(Quelle: Beobachter)

Folgende Geschichte habe ich dem “Beobachter” entnommen:

René Garbin hat sich bei der SBB als Kondukteur (beziehungsweise neu: Reisezugbegleiter) beworben. Die Aufnahmeprüfung hat er nach eigenen Angaben mit Bravour bestanden. Am Vorstellungsgespräch habe er überzeugt. Nach einem Probetag sei die SBB so zufrieden gewesen, dass sie ihn zum Gesundheitscheck aufbot. Auch diese Hürde übersteht er schadlos.

Über solche Mitarbeiter freut sich die SBB natürlich. Und auch wir freuen uns über solche Arbeitskollegen.

Doch dann kam alles anders. Garbin musste den Betreibungsregisterauszug einreichen. Dort hat er Einträge in der Höhe von CHF 25,000. Für die SBB sind Schulden in dieser Höhe inakzeptabel. Sie stellt ihn nicht ein.

Garbin kann das Vorgehen der SBB nicht verstehen; er habe noch nie einen Betreibungsregisterauszug einreichen müssen, nicht einmal bei Banken und Versicherungen.

Für mich jedoch macht die Vorgehensweise der SBB Sinn. Als Kondukteur setzt man monatlich rund CHF 5,000 um und man findet regelmässig liegen gebliebene Wertsachen in den Zügen. Da gibt es vielleicht Menschen, welche der Versuchung nicht widerstehen können und den Inhalt der gefundenen Portemonnaies oder andere Wertsachen einstecken, anstatt sie im Fundbüro abzugeben.

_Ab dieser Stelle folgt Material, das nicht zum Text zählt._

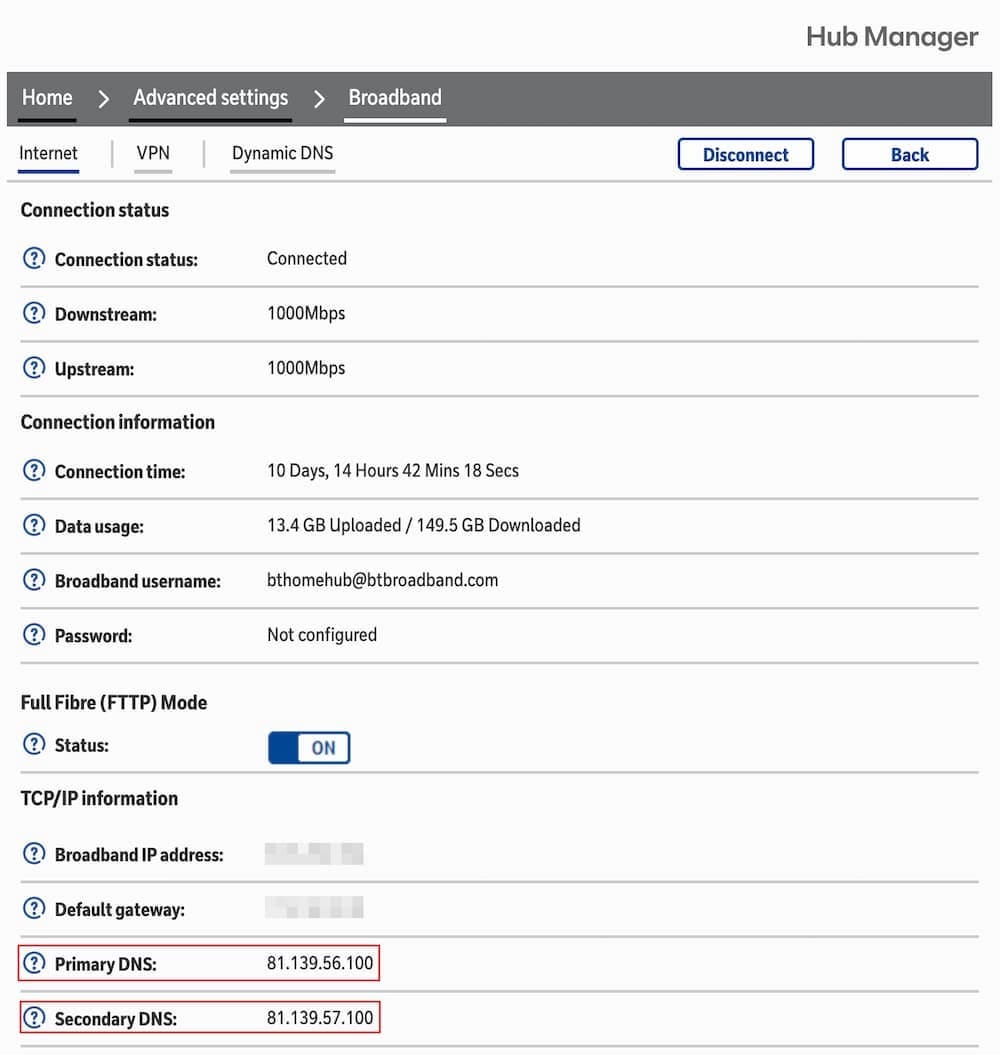Select the Internet tab
The height and width of the screenshot is (1055, 1000).
coord(48,153)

Vermutlich denkt sich die SBB: “Wer Schulden in der Höhe von CHF 25,000 hat, kann nicht mit Geld umgehen und ist demnach ungeeignet für diesen Job.” Oder wie SBB-Sprecher Roland Binz in der Zeitschrift “Beobachter” sagt: “Betreibungsregisterauszüge helfen bei der Einschätzung von Glaubwürdigkeit und Zuverlässigkeit.”

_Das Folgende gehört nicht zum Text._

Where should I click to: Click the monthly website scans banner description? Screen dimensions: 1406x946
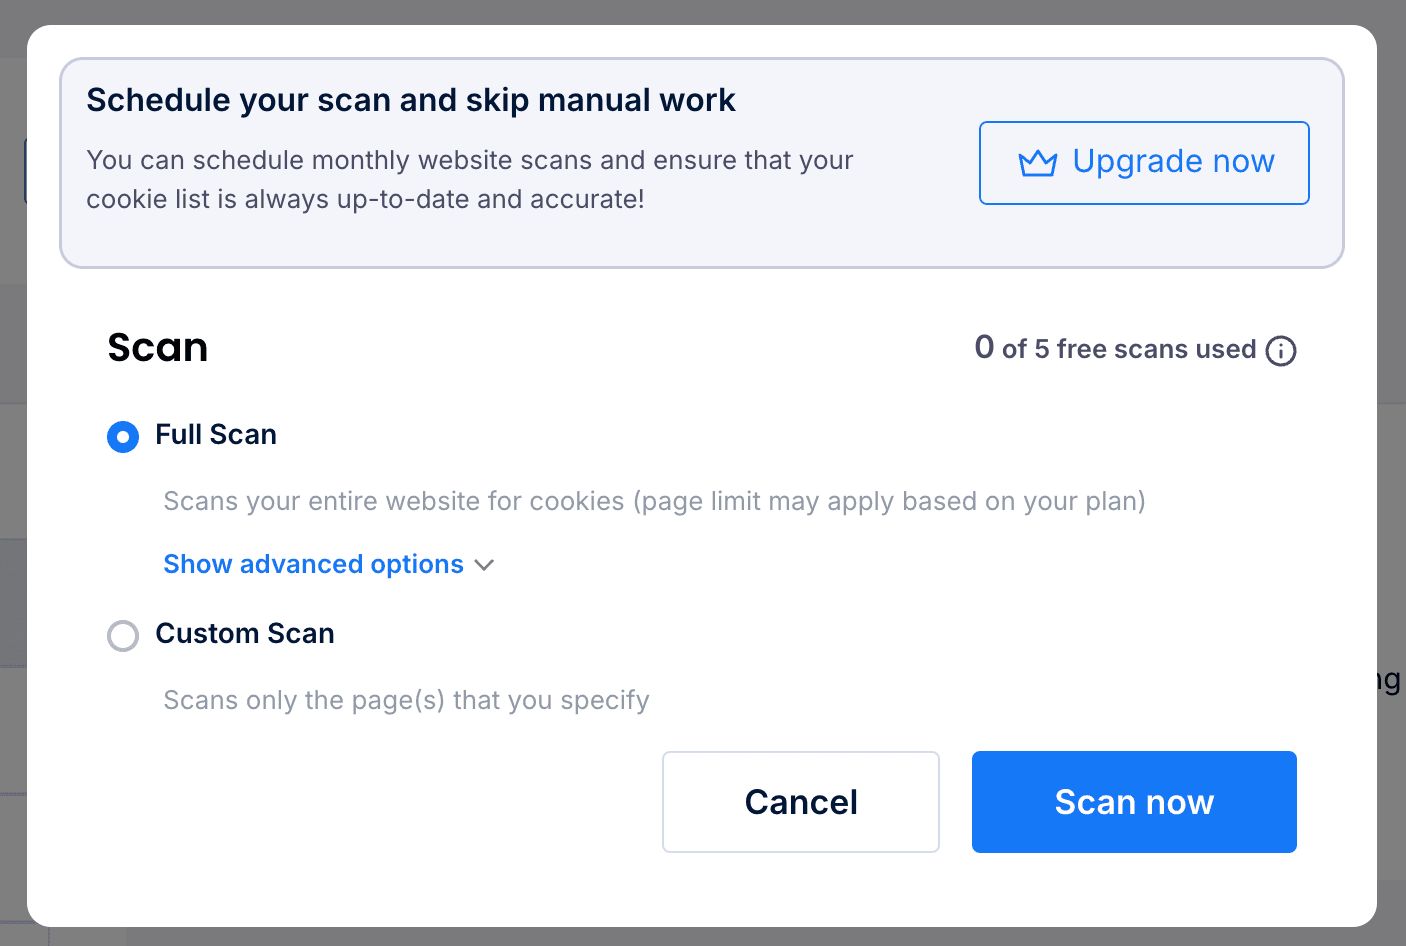(470, 180)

Sehe ich genau so. Es freut mich aber natürlich, dass René Garbin kurz darauf bei einer Versicherung eine Stelle gefunden und somit die Möglichkeit hat, seine doch recht hohen Schulden abzubauen. Vielleicht klappt es zu einem späteren Zeitpunkt mit seinem Traumjob bei der Bahn.